Paul Gauguin, Spirit of the Dead Watching, 1892. Oil on burlap mounted on canvas. Albright-Knox Art Gallery, Buffalo, NY. A. Conger Goodyear Collection, 1965. Photograph by Tom Loonan.
Gauguin to Warhol at The San Diego Museum of Art
Walking through the Gauguin to Warhol exhibition at The San Diego Museum of Art resembles the Impressionist to Present art history course I teach at Fullerton College. It covers some of the most significant periods of art history from the Post Impressionist period featuring work by Paul Gauguin and George Seurat to the Pop art movement presenting important pieces by Andy Warhol and Roy Lichtenstein. Even those who have never taken an art history class can appreciate the iconic works on view by artists such as Vincent van Gogh, Pablo Picasso and Frida Kahlo, and the mini Modern art history lesson.
What makes the show great for kids is the fantastic interactive section that allows children to draw shapes they saw in the artwork, create gestural drawings on a white board and learn about texture through crayon rubbings. My seven month old daughter and I really enjoyed the dramatic colors and movement in the monumental Jackson Pollock painting in the Abstract Expressionist section that we tried to emulate on the white board and in our drawing.

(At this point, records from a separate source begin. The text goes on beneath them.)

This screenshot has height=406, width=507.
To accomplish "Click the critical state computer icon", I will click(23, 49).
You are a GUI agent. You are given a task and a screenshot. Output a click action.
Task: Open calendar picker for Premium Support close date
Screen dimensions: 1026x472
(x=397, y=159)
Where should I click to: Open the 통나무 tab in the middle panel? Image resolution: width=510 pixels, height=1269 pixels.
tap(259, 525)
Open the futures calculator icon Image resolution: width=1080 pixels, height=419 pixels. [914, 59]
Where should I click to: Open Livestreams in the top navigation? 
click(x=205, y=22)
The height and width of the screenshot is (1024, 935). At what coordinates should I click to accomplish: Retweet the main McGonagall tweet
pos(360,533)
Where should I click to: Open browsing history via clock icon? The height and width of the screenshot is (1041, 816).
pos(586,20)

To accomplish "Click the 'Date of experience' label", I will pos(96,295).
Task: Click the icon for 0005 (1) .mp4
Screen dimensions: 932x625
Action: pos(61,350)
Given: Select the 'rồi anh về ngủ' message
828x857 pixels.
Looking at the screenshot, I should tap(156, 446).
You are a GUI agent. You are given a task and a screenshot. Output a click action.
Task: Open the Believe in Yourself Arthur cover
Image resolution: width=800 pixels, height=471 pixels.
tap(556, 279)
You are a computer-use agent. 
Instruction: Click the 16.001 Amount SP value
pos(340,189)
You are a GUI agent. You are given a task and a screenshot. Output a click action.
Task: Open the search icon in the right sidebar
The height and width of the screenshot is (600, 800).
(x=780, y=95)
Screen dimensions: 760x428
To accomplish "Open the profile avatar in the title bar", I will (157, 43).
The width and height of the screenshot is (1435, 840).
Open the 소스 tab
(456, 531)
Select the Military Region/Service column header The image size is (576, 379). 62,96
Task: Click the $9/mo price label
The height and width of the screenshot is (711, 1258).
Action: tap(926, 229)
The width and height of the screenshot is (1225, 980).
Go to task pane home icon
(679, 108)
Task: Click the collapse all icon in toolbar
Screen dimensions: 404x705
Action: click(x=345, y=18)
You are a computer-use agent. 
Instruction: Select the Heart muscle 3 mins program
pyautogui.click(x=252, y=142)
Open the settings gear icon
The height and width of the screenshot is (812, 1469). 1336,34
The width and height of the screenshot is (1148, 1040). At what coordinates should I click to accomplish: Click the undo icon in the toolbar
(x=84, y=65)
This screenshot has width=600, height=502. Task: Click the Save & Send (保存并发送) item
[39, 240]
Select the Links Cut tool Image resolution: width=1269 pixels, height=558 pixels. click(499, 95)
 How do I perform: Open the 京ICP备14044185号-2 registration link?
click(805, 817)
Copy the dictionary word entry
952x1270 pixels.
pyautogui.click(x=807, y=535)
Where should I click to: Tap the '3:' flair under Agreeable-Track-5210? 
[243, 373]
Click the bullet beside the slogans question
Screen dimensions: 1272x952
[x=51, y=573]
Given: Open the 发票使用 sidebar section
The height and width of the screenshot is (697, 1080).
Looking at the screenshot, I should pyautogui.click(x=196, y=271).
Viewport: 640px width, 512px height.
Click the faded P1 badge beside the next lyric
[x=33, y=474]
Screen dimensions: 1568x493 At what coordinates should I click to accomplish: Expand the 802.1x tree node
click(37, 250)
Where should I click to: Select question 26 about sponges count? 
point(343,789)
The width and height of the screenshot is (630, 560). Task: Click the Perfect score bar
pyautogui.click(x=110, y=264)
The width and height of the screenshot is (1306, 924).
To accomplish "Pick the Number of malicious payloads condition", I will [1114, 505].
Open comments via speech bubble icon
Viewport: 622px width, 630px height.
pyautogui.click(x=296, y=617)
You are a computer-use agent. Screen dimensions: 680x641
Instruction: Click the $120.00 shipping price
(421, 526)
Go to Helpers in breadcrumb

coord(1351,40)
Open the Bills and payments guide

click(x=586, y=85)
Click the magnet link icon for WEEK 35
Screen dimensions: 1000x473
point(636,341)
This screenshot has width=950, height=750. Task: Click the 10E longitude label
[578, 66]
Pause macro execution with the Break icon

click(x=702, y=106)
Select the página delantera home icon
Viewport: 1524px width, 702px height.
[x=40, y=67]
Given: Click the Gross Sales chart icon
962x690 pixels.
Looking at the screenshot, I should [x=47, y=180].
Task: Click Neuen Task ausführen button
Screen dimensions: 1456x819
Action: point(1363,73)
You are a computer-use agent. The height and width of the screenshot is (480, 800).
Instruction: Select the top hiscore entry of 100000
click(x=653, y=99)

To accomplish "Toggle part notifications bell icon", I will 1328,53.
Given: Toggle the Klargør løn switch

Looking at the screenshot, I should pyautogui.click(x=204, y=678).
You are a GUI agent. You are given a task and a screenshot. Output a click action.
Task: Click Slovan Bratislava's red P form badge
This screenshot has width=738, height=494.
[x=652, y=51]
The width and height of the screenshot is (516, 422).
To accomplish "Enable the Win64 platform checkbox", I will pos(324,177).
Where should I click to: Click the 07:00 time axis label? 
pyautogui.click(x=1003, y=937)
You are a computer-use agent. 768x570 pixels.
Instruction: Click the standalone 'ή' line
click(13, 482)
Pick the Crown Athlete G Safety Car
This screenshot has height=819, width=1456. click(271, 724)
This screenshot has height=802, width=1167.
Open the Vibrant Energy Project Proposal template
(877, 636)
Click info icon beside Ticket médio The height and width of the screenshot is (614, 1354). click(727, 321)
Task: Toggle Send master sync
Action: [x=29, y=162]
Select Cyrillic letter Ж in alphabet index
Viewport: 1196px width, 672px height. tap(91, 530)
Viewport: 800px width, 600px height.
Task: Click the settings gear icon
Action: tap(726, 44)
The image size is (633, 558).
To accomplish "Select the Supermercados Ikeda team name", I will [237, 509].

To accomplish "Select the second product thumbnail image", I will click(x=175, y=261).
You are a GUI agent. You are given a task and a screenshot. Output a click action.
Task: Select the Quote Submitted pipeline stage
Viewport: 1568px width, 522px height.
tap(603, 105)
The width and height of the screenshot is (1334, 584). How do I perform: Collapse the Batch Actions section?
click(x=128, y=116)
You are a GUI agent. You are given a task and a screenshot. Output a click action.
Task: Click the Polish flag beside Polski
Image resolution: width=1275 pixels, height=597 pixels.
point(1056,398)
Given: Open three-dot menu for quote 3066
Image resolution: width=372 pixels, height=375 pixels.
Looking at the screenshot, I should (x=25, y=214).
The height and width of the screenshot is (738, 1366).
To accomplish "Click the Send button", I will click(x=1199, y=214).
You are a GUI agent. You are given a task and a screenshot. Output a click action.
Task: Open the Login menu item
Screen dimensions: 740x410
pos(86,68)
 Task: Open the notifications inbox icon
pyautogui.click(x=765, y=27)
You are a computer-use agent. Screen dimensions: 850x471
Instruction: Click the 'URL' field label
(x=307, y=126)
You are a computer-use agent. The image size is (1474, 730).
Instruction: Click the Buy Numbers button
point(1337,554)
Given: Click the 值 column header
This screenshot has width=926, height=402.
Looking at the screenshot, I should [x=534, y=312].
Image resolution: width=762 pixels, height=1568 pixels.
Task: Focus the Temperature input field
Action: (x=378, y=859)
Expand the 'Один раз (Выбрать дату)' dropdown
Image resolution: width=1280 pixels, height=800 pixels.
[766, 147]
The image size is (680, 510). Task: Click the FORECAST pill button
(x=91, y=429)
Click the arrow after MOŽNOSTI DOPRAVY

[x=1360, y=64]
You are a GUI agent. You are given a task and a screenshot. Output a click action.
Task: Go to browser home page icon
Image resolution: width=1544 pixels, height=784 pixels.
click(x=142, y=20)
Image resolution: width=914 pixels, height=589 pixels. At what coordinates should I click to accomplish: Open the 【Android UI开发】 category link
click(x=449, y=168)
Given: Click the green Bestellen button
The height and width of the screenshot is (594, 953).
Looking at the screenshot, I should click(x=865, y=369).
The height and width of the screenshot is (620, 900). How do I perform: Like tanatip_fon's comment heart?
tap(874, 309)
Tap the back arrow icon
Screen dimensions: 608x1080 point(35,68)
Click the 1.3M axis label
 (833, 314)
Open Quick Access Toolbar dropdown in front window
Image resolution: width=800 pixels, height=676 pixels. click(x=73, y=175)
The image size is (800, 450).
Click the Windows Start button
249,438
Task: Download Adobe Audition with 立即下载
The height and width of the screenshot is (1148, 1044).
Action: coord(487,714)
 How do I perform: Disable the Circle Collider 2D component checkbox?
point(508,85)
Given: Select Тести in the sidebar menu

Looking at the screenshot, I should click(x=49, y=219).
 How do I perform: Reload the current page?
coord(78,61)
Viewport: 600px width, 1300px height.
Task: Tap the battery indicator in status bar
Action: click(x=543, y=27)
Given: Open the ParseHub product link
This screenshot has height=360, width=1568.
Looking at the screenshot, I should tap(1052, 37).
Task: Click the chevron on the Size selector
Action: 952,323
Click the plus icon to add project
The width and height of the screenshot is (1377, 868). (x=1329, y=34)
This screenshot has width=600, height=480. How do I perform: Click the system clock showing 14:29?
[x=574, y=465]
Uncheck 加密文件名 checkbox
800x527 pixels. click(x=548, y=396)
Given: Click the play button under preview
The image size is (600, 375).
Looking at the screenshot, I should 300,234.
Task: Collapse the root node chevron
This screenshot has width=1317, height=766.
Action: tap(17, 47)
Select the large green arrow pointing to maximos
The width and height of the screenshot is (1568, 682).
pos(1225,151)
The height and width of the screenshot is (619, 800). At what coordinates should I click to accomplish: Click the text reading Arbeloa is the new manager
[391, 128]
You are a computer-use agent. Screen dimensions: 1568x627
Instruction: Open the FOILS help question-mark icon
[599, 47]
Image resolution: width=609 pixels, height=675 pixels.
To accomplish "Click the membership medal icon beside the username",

Ingenious! The World of Dr. Seuss at San Diego History Center
Down the promenade from The San Diego Museum of Art is San Diego History Center, a museum that educates the public about the history of San Diego and its artists. Many people might not know the famed Dr. Seuss, Theodor Geisel, was a La Jolla native. Dr. Seuss was an innovative author and illustrator who inspired creativity and imagination in his readers. The exhibition Ingenious! The World of Dr. Seuss is perfect for kids and adults of all ages.
There are many interactive family-friendly activity areas where you can create your own Seuss object, draw pictures, create words, write letters and read one of the many Dr. Seuss books they have available. Another great feature of the exhibition is the life-size figurative sculptures such as the ever popular Grinch, the Turtle tree, and the Lorax that kids CAN touch (my baby girl Keira especially loved touching the art;). I also appreciated the separate gallery featuring an engaging collection of original paintings and prints by Dr. Seuss. He was a phenomenal surrealist and the exhibition pays tribute to his artistic talents.
Spend the Day in Balboa Park – Where to Have Lunch with Kids
My recommendation is to see the Gauguin to Warhol exhibit, then have lunch at Panama 66 located in The San Diego Museum of Art Sculpture Court, where they provide blankets for a picnic lunch in the Sculpture Garden (perfect for kids that need to move around), then head over to the San Diego History Center for the Dr. Seuss show. Don't forget to visit the SDHC gift store, I found some great Dr. Seuss books for my little one;) Have a fun day at Balboa Park!